Without HDTV (and by HDTV I mean cable or satellite HDTV) any strategy going forward is going to be dead in the water. HDTV sets have finally moved beyond early adopter status and are now hitting the mainstream. Unless Apple has gotten some kind of secret approval for a CableLabs certified HDTV CableCARD PC then people are not going to buy a Mac for that hot new plasma that they just got in the living room. And getting a CableLabs approved PC is no easy task. Microsoft and TiVo have been working on it for years.
If Apple did want to make a serious push into the living room at this point they would be much better off acquiring TiVo (who trades at a mere 1% of Apple’s market cap roughly) who already has CableLabs approval for their TiVo Series 3 device. Apple could then turn this dual tuner device into a true home media behemoth combining their Front Row software, TiVo’s brand name TV recording, and a video on demand service all combined with both the reliability that TiVo and Apple are known for. Now that could be a winning combination.

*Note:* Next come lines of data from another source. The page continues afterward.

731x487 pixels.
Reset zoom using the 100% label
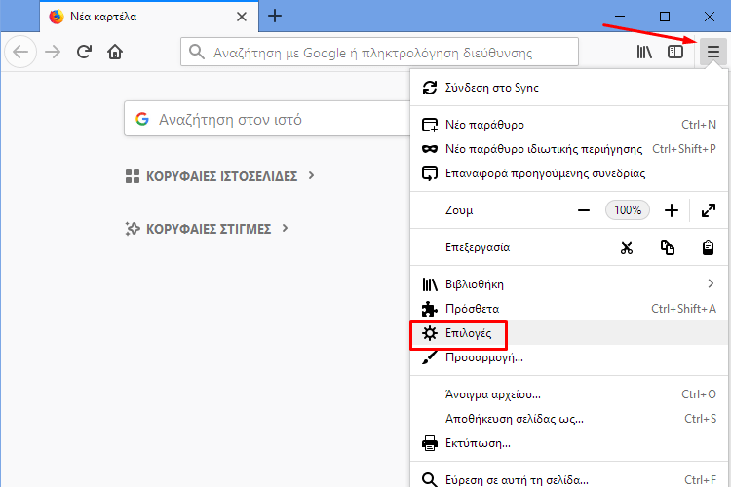(x=628, y=210)
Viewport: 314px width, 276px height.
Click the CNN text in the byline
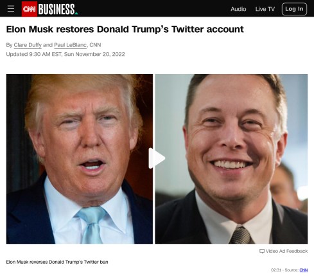pyautogui.click(x=95, y=45)
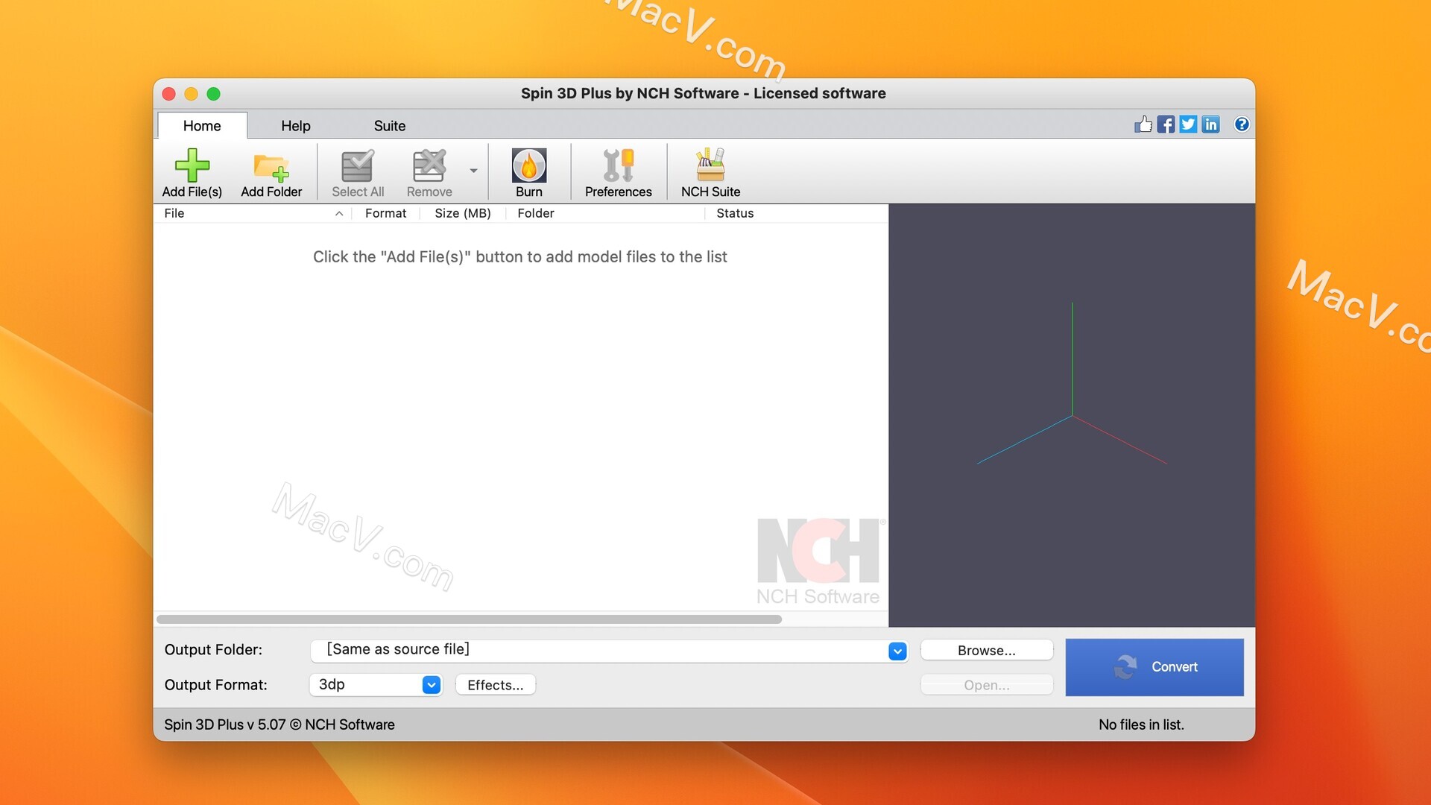
Task: Click the LinkedIn social icon
Action: click(1211, 123)
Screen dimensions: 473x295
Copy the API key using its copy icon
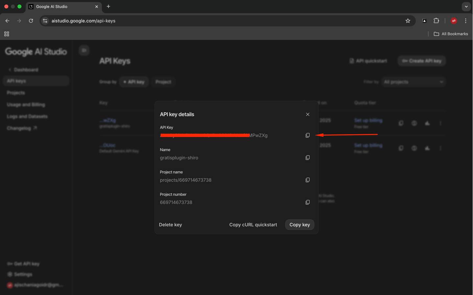pos(307,135)
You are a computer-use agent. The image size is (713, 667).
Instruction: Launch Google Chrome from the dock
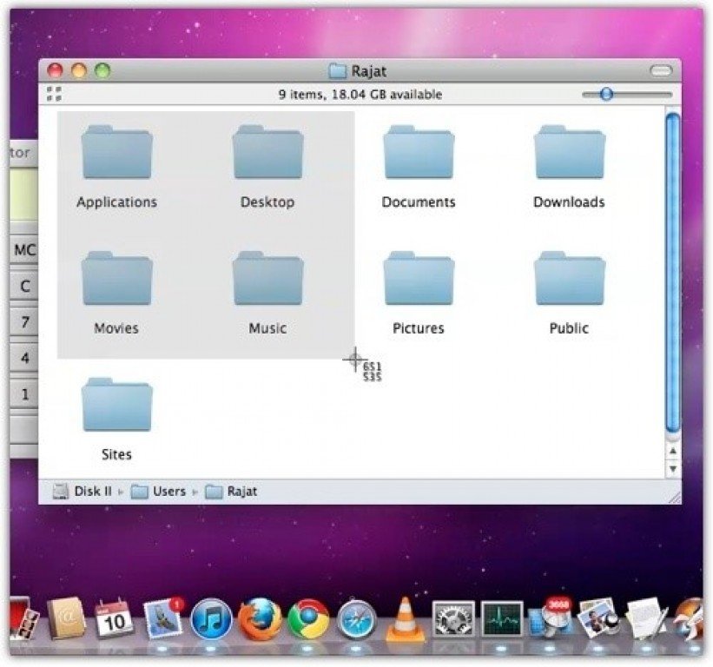[308, 619]
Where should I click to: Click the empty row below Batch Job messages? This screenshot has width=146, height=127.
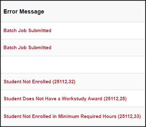point(73,65)
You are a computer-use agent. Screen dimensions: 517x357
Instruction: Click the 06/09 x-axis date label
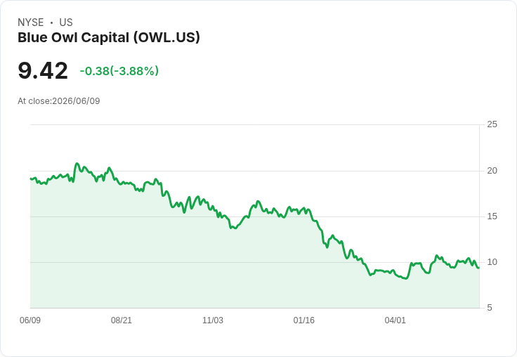tap(30, 320)

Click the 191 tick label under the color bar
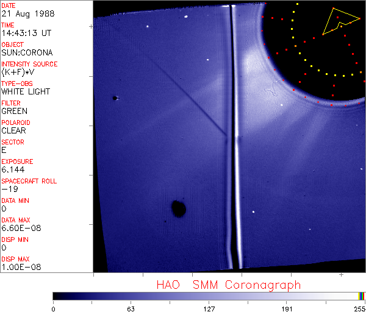[287, 308]
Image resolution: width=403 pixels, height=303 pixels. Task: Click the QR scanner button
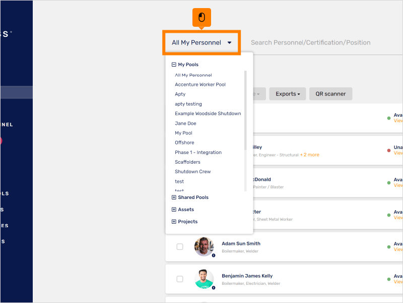pos(330,94)
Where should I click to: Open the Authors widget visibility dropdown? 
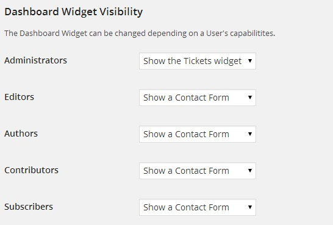coord(198,134)
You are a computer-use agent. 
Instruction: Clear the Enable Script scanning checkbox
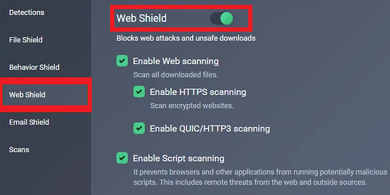(x=122, y=158)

But as for Apple making a go at it on their own at this point I think this would be unlikely. It would be a failed strategy to try and do it without HDTV at this point and I’m not sure that Apple has their ducks in a row with regards to the approvals needed to make this happen.
Apple could of course continue to try and sell video downloads, but I think these are still mostly poor video quality novelties that still get watched on PCs or video iPods and not on the family television set.
If Apple is to make the next jump to the actual living room they would need much better quality TV which also makes wireless even more problematic than it might be otherwise.
In the meantime, look for Microsoft to make their even bigger push with CableLabs approved Media Center PCs early next year. Especially with the infiltration of XBoxes in the home, Microsoft has an interesting opportunity to convert a natural desktop PC Vista upgrade into an interesting home media push next year.
Their biggest obstacle of course though will be that they are still Microsoft and, relatively speaking compared to Apple and TiVo, nothing ever works. If they can get the stability of Vista to the point of a Mac though they may have something.
In the meantime, my prediction is that you see that Mac Toaster that Apple was pitching for your kitchen before you ever see a serious entry by the company into your living room.